Burgschloss Schorndorf

Das Burgschloss in Schorndorf ist der Rest einer ehemaligen Renaissance-Festung. Es handelte sich seinerzeit um den Eckpfeiler der Stadtfestung, welche deutlich größer war als der heute erhaltene Teil. Die Anlage überstand sogar das große Feuer von 1634 – anders als große Teile der Stadt. Besonders sehenswert sind die Inschriften und Wappen an den Türmen sowie das Wappen und die Pechnase über dem Hauptportal. Das Schloss beherbergt heute verschiedene Behörden – etwa das Schorndorfer Amtsgericht.

Nicht weit vom Burgschloss findet sich zudem das Jagdschloss, das 1555 von Herzog Christoph erbaut wurde. König Friedrich diente es ab 1810 als Jagdschloss –jetzt hat hier das Finanzamt seinen Sitz.

Yburg Stetten

Zugegeben, es gibt imposantere Burganlagen als den Quader namens Yburg, der sich oberhalb von Kernen-Stetten aus den den Weinbergen erhebt. Doch auch diese Ruine ist ein Stück Geschichte – und ein Wahrzeichen des Ortes: Im frühen 14. Jahrhundert haben die Truchsessen von Stetten sie erbaut, damals wohl noch unter dem Namen Eibenburg. Sie war als reine Wohnburg konzipiert und verfügte über keine Wehranlagen. Zeitweilig hatte sie sogar ein viertes Stockwerk.

**Arbeitsauftrag 1**
Welche Behörde hat laut dem Seitenauszug heute ihren Sitz im Jagdschloss?
**Arbeitsauftrag 2**
Führe den Seitenauszug im gleichen Stil nach seinem letzten Satz weiter.
Die Zeilen darunter werden hierfür nicht gebraucht.

**Datenauszug**
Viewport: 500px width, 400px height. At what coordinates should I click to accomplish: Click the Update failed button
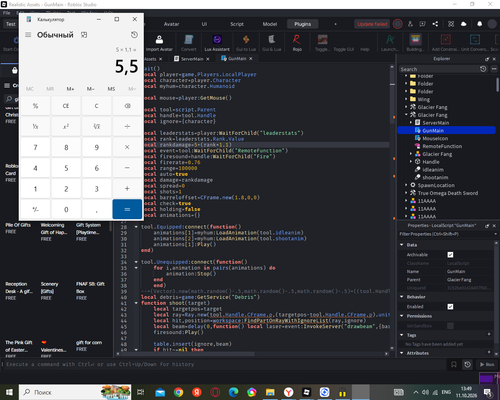point(372,24)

**Schriftliche Antwort 1**
Das Finanzamt.

**Schriftliche Antwort 2**
Die Yburg ist ein beliebtes Wanderziel, da sie einen spektakulären Ausblick über die Weinberge und das Remstal bietet. Zudem gibt es dort Skulpturen von Karl-Ulrich Nuss zu bewundern.

Wissenswertes zu historischen Bauwerken

Unterschiede
 Während Burgen vorrangig der Verteidigung, der Machtdemonstration und als Zufluchtsstätte für die Bevölkerung dienten, waren Schlösser für ihre Herren Wohnstätten, wo sie Gäste empfingen und ihren Reichtum zur Schau zu stellten.

Arten
 Je nach Zweck und Geografie unterschied man zwischen verschiedenen Arten von Burgen. So gab es Höhenburgen, die auf natürlichen Anhöhen errichtet wurden, Niederungsburgen in der Ebene, die oft als Wasserburg von einem Graben umgeben wurden, sowie Höhlenburgen. Im Mittelalter waren auch Turmburgen mit einem hohen Wohn- und Wehrgebäude verbreitet.